Why Image Authentication Matters in Modern Claims

AI-generated and manipulated claim images are becoming more difficult to identify through standard visual review alone. This blog explores how image authentication helps claims teams evaluate image integrity, identify potential manipulation, and strengthen investigative workflows. As AI-assisted fraud becomes more accessible, having a documented approach to image verification is becoming increasingly important for claims operations.

By Caroline Caranante | Jun. 11, 2026 | 6 min. read

In 2025, a UK-based insurer reported a 71% increase in detected fraudulent claims, a trend the company linked to both rising AI-assisted fraud attempts and improved internal detection capabilities. A significant share of those cases involved AI-generated and manipulated images submitted as claim evidence: fabricated photos of items that never existed, altered vehicle documentation, and damage images composited onto real properties. Image authentication analysis, not visual review alone, identified many of the manipulated submissions.

And this wasn’t limited to sophisticated fraud rings. Individual policyholders were using widely available tools to exaggerate legitimate losses. This issue is becoming increasingly common across the industry. The same pattern is showing up in U.S. claims operations.

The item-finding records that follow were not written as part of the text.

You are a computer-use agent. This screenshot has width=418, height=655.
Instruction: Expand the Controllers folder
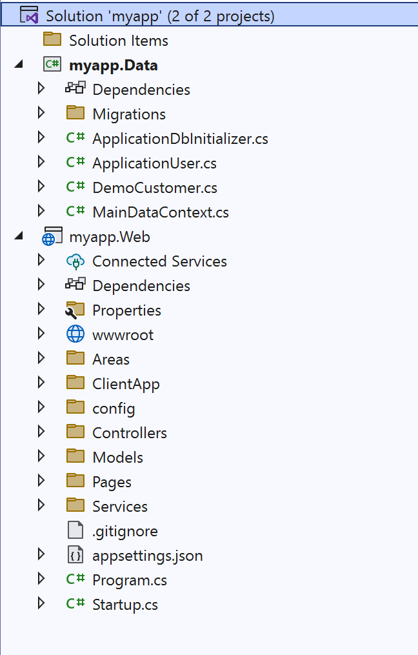[41, 433]
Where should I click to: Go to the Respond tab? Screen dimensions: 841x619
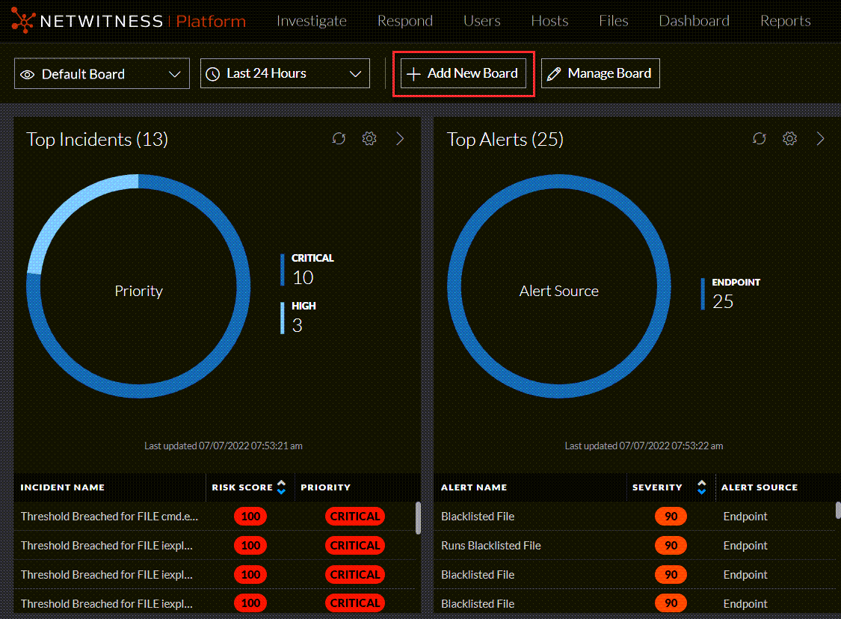click(405, 21)
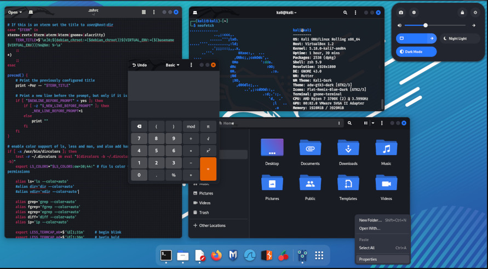Click the search icon in terminal header
The image size is (488, 269).
(x=345, y=12)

Claims professionals are encountering photographic evidence that appears legitimate during standard review but doesn’t stand up to digital analysis. The tools to create manipulated images are free, accessible, and require little to no technical experience.

How Generative AI Changed Claim Documentation

For most of insurance history, creating a convincing fake image required time, technical skill, and access to editing software. That barrier no longer exists.

Modern generative AI tools can create photorealistic images from a text prompt in seconds. AI-assisted editing platforms can modify existing photos — adding damage, removing objects, changing backgrounds — without leaving obvious signs visible to the naked eye. In a claim file, these scenarios often don’t look unusual at first glance.

Consider a vehicle damage claim that arrives with photos showing clear damage to the driver’s side panel and door. The images are well lit, timestamped, and include a visible VIN plate. Nothing appears staged. But the damage pattern doesn’t align with the repair estimate. The body shop documented impact to different areas than what appears in the photos. Digital analysis later shows the damage had been added to an otherwise undamaged vehicle image using an AI editing tool, likely to support a higher-value payout.

What makes this especially difficult to manage is that the underlying event is often real. It’s not a completely fabricated claim; it’s one altered image that changes the outcome. And manipulated evidence rarely announces itself.

Why Visual Review is No Longer Enough

Experienced claims adjusters and SIU investigators are trained to identify visual inconsistencies: unnatural lighting, perspective issues, or background details that don’t match the reported loss. That expertise still matters.

But image generation technology has improved significantly in the areas that used to expose manipulation, such as lighting, shadows, texture consistency, and edge transitions.

Research presented at the 2024 Forensics@NIST symposium highlighted this challenge directly, evaluating analytical systems against AI-generated deepfakes in forensic contexts and reinforcing that even dedicated detection tools require continuous evaluation as generation capabilities evolve.

There’s also an operational question many carriers haven’t fully addressed: Who owns image verification and when does it happen?

In many claims workflows, image review remains a visual check completed at the desk level. Escalation to SIU often occurs later based on separate indicators.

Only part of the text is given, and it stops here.